*WHAT THE EXERCISE ASKS*. Print exactly the lines from the line with "Open the Material Editor icon" to the last line of the data, please, both included.

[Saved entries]
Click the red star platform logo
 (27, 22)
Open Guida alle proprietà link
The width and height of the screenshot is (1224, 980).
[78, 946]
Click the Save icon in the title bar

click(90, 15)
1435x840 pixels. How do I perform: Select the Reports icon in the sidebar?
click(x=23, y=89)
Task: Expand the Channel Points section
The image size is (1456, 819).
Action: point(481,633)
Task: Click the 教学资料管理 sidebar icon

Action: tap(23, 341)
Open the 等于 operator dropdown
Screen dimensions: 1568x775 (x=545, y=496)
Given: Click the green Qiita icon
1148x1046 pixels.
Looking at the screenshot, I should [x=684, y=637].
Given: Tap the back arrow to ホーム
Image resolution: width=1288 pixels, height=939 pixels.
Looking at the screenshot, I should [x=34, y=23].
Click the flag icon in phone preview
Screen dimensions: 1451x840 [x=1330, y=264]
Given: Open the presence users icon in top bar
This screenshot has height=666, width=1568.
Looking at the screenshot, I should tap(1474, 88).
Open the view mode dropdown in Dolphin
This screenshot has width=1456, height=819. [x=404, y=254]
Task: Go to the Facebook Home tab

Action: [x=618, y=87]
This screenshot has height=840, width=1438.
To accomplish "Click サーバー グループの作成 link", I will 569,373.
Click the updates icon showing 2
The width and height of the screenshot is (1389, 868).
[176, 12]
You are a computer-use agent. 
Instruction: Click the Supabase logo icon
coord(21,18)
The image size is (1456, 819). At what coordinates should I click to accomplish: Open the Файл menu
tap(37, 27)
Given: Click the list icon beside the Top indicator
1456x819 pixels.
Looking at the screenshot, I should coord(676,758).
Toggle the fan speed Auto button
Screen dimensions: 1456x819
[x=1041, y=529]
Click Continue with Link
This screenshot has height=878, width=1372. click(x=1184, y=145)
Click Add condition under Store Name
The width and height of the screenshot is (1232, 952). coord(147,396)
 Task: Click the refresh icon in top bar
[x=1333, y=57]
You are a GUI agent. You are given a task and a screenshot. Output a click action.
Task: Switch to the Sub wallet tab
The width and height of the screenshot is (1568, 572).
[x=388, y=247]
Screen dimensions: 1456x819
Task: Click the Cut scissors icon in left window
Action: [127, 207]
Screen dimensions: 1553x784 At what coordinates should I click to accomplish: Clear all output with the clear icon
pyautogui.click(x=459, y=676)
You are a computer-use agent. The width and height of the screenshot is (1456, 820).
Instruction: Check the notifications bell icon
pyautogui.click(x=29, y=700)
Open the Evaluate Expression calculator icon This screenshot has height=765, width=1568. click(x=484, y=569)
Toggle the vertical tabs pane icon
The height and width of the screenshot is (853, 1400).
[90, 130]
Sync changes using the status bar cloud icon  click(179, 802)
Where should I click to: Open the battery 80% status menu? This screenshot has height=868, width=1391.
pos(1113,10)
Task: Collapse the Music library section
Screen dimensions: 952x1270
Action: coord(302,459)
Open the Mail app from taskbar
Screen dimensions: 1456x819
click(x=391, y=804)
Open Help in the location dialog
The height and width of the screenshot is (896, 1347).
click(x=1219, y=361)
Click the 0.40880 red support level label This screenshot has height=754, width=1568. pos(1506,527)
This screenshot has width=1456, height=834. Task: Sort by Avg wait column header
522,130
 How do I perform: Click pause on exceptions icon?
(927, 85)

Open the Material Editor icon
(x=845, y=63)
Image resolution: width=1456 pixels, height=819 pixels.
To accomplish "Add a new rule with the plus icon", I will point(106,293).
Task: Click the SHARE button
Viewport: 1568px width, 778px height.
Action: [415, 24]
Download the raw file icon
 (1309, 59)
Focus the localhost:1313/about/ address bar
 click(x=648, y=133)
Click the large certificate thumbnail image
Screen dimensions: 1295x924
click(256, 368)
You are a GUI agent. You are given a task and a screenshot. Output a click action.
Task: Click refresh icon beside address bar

*SOLVED PROBLEM*.
Open the Material Editor icon
(x=845, y=63)
Image resolution: width=1456 pixels, height=819 pixels.
To accomplish "Add a new rule with the plus icon", I will point(106,293).
Task: Click the SHARE button
Viewport: 1568px width, 778px height.
Action: [415, 24]
Download the raw file icon
 (1309, 59)
Focus the localhost:1313/about/ address bar
 click(x=648, y=133)
Click the large certificate thumbnail image
Screen dimensions: 1295x924
click(256, 368)
You are a GUI agent. You are given a task and a screenshot. Output a click action.
Task: Click refresh icon beside address bar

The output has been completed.